Medical Physics Research Center, Mashhad University of Medical Sciences, Mashhad, Iran.
Department of Medical Biotechnology, Faculty of Medicine, Mashhad University of Medical Sciences, Mashhad, Iran.
Mutat Res. 2021 Jul-Dec;823:111760. doi: 10.1016/j.mrfmmm.2021.111760. Epub 2021 Aug 6.
Radiotherapy plays a pivotal role in the treatment of cancer. One of the main challenges in this treatment modality is radiation-induced complications in some patients affected by high radiosensitivity (RS). The differences in RS are determined mainly by genetic factors. Therefore, identifying the genes and mechanisms that affect RS in different cells is essential for evaluating radiotherapy outcomes. In the present study, the ability to repair DNA double-stranded breaks (DSB) is evaluated, followed by examining the expression levels of CDKN1A (p21), cyclinD1, and Mre11 genes in human fibroblasts with different RSs.
MATERIALS & METHODS: Cellular RS was measured by survival fraction at 2 Gy (SF2). The γ-H2AX assay was used for assessing DNA repair capacity. Eventually, gene expression levels from each cell line 4 and 24 h after irradiation (at 2, 4, and 8 Gy) were measured by real-time PCR.
The SF2 values for the cell lines ranged from 0.286 to 0.641, and RS differences of fibroblast cells were identified. Among the studied genes, the expression of Mre11 was the most important. Analysis of the real-time PCR data showed that changes in Mre11 gene expression (4 h after 8 Gy irradiation) were directly correlated with the RS (R = 0.905). The difference in the expression of the p21 gene (4 h after 4 Gy irradiation) was also promising. Finally, the flow cytometry analysis showed that the radioresistant cell lines quickly repaired DBS damages. However, the repair process was slow in the radiosensitive cell line, and the residual damage is significantly higher than other cell lines (P < 0.01).
This study indicates that changes in the expression of p21 and Mre11 genes play an important role in cell response to radiation and thus these genes can be introduced as biomarkers to predict RS in normal cell lines.
放射治疗在癌症治疗中起着关键作用。在这种治疗方式中,主要挑战之一是一些对高放射敏感性(RS)患者发生的放射性并发症。RS 的差异主要由遗传因素决定。因此,确定影响不同细胞 RS 的基因和机制对于评估放射治疗结果至关重要。在本研究中,评估了修复 DNA 双链断裂(DSB)的能力,然后检查了具有不同 RS 的人成纤维细胞中 CDKN1A(p21)、cyclinD1 和 Mre11 基因的表达水平。
通过 2 Gy(SF2)时的存活分数测量细胞 RS。γ-H2AX 测定用于评估 DNA 修复能力。最终,通过实时 PCR 测量照射后每个细胞系 4 和 24 小时的基因表达水平(在 2、4 和 8 Gy 时)。
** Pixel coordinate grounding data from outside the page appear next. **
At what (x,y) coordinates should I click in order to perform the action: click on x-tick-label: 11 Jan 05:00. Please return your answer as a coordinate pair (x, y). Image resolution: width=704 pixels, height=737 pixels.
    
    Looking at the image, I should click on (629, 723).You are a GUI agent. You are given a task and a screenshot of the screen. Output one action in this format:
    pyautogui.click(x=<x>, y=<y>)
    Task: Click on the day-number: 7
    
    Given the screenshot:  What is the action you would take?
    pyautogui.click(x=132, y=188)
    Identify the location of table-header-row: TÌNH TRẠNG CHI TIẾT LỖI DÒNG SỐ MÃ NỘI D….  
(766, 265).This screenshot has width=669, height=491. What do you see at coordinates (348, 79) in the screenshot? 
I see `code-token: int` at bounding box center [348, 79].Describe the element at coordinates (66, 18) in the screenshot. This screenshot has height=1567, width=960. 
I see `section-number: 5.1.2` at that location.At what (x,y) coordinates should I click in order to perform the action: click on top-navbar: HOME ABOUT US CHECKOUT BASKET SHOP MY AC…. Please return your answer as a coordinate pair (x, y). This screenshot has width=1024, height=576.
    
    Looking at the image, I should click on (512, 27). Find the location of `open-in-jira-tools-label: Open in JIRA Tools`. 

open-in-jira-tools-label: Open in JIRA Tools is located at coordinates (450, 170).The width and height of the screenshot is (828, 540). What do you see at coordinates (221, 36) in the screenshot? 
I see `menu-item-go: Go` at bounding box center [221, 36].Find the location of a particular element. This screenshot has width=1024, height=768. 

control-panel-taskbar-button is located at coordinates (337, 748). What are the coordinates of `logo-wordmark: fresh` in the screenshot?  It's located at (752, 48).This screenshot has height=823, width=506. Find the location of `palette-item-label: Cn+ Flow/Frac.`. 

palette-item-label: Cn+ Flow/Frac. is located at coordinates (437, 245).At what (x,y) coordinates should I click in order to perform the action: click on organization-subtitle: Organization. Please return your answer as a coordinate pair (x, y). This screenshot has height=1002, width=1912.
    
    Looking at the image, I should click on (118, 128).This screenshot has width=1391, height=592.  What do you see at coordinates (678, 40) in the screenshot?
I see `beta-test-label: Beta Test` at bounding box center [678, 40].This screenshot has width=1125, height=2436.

细胞系的 SF2 值范围为 0.286 至 0.641,确定了成纤维细胞 RS 的差异。在所研究的基因中,Mre11 的表达最重要。实时 PCR 数据分析表明,Mre11 基因表达变化(8 Gy 照射后 4 小时)与 RS 直接相关(R = 0.905)。p21 基因表达(4 Gy 照射后 4 小时)的差异也很有前景。最后,流式细胞术分析表明,耐辐射细胞系快速修复 DBS 损伤。然而,在辐射敏感细胞系中,修复过程较慢,残留损伤明显高于其他细胞系(P < 0.01)。
本研究表明,p21 和 Mre11 基因表达的变化在细胞对辐射的反应中起着重要作用,因此这些基因可以作为预测正常细胞系 RS 的生物标志物。